Es bleibt natürlich die Frage, warum Marx in seinem Haus an der "Stirnerstelle" nicht einen Anbau vorgesehen hat, sondern nur glatte Mauer, bzw. warum niemand in 150 Jahren Marxismus auf die Idee kam, einen solchen Anbau anzugehen. Laska beschreibt am Beispiel Max Adlers, wie intensiv sich einzelne Marxisten an dieser Stelle einen Durchbruch vorstellen konnten, allein die Zeit war nicht nach Mauerdurchbrüchen. Und auch an diesem Abend konnte sich keine Mehrheit für einen solchen erwärmen - "undenkbar". Ist der Bruch Stirners mit Hegel so radikal, dass sich die zivilisatorische (!) Potenz vom "Einzigen und seinem Eigentum" auch fast 200 Jahre nach Hegel (noch) nicht denken lässt?

--*--

• Zu erledigende Aufgaben:
1. Nenne den Marxisten, an dessen Beispiel Laska im Text über Marx und Stirner beschreibt, wie intensiv sich einzelne Marxisten einen Durchbruch vorstellen konnten.
2. Gib den Text über Marx und Stirner wörtlich wieder, beginnend mit „Es bleibt natürlich“ und weiter bis einschließlich „nicht denken lässt?“.

--*--

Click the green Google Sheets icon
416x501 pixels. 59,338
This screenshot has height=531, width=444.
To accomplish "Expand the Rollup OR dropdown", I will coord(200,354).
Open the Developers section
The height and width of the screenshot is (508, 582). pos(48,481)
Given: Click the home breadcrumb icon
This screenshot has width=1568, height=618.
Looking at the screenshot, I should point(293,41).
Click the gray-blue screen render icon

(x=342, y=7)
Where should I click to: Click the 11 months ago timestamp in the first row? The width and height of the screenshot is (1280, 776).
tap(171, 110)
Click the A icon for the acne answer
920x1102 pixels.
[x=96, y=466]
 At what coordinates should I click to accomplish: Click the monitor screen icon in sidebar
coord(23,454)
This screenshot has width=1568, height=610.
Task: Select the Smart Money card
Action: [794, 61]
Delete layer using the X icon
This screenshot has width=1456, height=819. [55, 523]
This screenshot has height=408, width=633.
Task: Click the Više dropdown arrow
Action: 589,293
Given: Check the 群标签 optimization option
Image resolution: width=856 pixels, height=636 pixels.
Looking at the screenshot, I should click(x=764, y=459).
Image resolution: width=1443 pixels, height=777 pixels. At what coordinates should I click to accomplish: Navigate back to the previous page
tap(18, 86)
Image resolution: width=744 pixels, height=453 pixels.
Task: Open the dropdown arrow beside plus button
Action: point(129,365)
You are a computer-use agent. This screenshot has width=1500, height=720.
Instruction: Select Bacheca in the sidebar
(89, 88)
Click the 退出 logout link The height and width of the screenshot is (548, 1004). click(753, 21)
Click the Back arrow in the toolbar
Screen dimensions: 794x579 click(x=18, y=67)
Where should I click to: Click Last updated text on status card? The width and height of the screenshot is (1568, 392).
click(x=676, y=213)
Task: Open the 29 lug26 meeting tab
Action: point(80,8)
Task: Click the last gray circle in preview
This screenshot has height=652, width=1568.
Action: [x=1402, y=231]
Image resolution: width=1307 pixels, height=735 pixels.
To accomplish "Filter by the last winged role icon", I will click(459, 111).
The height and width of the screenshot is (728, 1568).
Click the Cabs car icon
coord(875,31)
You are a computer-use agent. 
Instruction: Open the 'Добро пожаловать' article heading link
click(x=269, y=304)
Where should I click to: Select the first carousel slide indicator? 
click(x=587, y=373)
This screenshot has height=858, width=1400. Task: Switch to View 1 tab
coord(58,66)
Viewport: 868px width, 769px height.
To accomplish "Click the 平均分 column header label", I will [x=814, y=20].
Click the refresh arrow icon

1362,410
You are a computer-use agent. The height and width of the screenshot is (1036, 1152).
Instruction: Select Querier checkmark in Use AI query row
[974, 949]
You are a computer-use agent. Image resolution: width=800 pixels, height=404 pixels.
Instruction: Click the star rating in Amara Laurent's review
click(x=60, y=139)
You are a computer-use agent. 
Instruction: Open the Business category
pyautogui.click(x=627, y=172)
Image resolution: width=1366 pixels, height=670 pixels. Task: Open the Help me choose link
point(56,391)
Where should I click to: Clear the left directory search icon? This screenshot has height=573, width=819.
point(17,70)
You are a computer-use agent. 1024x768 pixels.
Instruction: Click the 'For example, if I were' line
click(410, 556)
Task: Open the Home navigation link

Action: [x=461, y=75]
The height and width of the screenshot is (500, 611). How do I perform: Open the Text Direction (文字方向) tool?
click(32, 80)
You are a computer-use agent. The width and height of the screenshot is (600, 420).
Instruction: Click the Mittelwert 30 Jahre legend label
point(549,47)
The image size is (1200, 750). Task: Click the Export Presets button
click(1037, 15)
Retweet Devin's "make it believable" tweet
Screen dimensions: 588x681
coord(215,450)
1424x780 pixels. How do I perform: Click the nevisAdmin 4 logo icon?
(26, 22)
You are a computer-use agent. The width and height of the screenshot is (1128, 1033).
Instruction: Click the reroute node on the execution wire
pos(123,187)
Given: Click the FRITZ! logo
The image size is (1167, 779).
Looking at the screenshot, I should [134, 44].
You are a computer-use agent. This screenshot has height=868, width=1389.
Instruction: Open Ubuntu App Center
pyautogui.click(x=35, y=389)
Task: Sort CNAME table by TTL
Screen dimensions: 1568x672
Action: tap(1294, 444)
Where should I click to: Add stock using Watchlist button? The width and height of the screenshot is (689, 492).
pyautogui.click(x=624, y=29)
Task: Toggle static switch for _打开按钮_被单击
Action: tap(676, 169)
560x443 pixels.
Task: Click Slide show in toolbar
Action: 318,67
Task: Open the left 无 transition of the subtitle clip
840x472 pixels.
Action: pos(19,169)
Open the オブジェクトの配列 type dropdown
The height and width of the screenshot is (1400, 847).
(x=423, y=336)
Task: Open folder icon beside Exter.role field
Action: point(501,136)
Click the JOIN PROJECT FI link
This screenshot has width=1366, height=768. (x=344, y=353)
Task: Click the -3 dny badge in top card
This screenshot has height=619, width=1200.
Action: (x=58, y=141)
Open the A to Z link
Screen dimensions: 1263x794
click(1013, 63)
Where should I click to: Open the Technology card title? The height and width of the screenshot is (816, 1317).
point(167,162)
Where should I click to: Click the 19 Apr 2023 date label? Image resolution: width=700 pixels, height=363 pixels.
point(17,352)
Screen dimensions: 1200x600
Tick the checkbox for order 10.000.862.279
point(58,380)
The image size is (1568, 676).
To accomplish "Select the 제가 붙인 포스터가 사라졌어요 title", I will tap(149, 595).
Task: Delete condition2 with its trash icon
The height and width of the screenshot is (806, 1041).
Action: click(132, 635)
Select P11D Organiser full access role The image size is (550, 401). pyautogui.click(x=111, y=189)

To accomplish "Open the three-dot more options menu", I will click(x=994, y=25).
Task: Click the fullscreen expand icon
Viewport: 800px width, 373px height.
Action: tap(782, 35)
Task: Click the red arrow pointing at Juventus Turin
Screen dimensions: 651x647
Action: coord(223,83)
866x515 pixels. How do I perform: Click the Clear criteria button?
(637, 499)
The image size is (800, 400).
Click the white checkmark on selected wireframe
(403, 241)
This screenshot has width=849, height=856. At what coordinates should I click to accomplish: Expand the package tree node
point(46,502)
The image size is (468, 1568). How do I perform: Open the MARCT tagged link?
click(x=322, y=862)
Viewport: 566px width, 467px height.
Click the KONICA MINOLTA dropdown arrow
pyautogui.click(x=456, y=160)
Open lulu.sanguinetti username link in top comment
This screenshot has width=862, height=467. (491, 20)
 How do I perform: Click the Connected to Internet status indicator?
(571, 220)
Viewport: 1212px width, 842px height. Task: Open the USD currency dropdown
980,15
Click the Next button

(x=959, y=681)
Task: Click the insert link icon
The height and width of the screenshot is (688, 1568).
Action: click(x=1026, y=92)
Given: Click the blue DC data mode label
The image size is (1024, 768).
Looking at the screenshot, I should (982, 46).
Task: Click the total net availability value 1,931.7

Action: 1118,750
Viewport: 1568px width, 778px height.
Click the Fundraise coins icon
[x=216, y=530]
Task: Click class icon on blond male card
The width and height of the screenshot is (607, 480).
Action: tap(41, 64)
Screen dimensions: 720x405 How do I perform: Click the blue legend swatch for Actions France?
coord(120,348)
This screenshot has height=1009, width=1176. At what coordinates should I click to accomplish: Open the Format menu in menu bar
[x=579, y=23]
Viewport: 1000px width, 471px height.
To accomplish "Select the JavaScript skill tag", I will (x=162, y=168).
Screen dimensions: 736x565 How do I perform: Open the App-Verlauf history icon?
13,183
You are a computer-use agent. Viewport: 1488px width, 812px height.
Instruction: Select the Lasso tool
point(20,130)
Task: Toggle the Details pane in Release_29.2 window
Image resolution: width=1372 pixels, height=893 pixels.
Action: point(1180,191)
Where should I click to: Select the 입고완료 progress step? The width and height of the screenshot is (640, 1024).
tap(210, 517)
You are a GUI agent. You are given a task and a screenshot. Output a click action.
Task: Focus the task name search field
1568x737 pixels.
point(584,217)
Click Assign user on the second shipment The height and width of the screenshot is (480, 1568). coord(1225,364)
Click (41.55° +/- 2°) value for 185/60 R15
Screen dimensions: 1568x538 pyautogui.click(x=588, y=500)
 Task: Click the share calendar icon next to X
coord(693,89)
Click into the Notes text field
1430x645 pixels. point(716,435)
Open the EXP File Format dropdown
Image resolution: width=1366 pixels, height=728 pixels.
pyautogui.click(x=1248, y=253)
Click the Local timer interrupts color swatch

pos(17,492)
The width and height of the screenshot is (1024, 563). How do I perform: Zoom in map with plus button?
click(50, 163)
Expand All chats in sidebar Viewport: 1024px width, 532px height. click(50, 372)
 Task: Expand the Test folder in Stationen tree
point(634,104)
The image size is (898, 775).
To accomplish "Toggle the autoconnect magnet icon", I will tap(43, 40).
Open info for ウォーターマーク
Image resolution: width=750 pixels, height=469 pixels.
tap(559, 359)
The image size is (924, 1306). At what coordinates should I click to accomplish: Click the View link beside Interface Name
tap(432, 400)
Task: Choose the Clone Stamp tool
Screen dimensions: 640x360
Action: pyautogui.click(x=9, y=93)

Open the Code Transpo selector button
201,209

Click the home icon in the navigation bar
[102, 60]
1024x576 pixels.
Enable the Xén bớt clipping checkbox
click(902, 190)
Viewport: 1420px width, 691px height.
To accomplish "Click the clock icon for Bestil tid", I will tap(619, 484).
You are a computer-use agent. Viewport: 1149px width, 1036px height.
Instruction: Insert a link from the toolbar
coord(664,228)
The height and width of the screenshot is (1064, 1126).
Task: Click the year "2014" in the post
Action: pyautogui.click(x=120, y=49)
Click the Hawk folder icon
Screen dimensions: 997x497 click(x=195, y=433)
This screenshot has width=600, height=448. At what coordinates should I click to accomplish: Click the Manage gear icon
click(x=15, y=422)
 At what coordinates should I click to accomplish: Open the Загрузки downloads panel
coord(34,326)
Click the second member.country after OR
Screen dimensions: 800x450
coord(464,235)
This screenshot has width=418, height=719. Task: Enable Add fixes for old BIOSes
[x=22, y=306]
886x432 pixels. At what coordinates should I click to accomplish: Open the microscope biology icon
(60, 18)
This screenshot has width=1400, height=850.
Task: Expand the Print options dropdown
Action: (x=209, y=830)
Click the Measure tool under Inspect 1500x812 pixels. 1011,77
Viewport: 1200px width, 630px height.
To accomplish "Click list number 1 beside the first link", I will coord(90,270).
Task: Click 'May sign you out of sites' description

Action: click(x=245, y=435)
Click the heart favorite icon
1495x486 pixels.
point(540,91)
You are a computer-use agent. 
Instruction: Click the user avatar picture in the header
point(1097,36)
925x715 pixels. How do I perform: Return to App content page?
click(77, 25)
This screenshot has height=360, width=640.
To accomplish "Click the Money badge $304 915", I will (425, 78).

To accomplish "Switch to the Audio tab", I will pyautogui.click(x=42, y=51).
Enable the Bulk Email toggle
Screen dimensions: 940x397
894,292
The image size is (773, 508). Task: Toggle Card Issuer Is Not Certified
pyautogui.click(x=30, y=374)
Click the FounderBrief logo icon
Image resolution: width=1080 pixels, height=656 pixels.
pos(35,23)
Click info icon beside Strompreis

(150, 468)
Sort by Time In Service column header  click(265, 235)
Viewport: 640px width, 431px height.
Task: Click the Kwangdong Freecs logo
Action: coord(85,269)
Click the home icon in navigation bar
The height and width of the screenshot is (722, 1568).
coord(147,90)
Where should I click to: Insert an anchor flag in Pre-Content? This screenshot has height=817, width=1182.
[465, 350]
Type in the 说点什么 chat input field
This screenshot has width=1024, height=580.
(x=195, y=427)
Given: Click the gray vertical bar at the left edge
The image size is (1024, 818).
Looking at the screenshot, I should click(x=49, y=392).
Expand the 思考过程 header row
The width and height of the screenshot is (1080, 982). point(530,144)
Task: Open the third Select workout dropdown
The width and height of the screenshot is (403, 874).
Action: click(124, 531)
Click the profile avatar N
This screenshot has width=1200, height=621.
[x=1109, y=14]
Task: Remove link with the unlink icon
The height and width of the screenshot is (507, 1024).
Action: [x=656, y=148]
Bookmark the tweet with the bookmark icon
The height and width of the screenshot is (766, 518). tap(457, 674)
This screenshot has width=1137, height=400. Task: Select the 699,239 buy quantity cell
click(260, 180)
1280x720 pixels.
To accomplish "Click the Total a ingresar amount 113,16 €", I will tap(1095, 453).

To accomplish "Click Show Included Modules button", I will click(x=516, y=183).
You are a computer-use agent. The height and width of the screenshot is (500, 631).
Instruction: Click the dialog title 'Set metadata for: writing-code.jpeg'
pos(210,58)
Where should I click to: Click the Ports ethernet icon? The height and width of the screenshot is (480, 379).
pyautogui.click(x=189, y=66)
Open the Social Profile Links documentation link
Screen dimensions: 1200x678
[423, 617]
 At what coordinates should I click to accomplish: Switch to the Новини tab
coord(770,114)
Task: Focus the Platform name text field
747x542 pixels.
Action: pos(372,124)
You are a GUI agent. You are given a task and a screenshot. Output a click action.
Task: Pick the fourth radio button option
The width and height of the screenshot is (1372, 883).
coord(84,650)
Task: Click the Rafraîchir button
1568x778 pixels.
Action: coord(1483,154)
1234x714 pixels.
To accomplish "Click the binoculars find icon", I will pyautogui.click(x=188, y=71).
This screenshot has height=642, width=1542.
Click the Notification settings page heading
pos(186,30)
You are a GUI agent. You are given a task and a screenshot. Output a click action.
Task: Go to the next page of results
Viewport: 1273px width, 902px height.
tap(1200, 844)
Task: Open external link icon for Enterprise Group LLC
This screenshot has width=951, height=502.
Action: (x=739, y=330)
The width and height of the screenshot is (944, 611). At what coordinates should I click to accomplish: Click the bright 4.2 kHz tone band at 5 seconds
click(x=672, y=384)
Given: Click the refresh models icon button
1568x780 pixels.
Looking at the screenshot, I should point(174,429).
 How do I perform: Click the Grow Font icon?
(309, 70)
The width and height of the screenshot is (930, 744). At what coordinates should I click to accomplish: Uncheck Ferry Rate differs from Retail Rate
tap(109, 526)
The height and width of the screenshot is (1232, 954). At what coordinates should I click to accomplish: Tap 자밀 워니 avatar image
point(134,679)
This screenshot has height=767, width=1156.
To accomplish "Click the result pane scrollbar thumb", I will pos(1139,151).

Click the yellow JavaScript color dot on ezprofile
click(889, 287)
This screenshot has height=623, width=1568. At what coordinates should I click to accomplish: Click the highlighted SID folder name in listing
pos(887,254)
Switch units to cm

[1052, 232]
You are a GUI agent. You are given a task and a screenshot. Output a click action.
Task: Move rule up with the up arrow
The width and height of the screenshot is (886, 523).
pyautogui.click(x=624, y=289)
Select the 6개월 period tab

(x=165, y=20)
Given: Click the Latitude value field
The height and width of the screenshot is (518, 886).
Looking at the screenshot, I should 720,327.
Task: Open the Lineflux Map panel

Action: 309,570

--*--

• Lösungen:
1. Max Adler.

2.
Es bleibt natürlich die Frage, warum Marx in seinem Haus an der "Stirnerstelle" nicht einen Anbau vorgesehen hat, sondern nur glatte Mauer, bzw. warum niemand in 150 Jahren Marxismus auf die Idee kam, einen solchen Anbau anzugehen. Laska beschreibt am Beispiel Max Adlers, wie intensiv sich einzelne Marxisten an dieser Stelle einen Durchbruch vorstellen konnten, allein die Zeit war nicht nach Mauerdurchbrüchen. Und auch an diesem Abend konnte sich keine Mehrheit für einen solchen erwärmen - "undenkbar". Ist der Bruch Stirners mit Hegel so radikal, dass sich die zivilisatorische (!) Potenz vom "Einzigen und seinem Eigentum" auch fast 200 Jahre nach Hegel (noch) nicht denken lässt?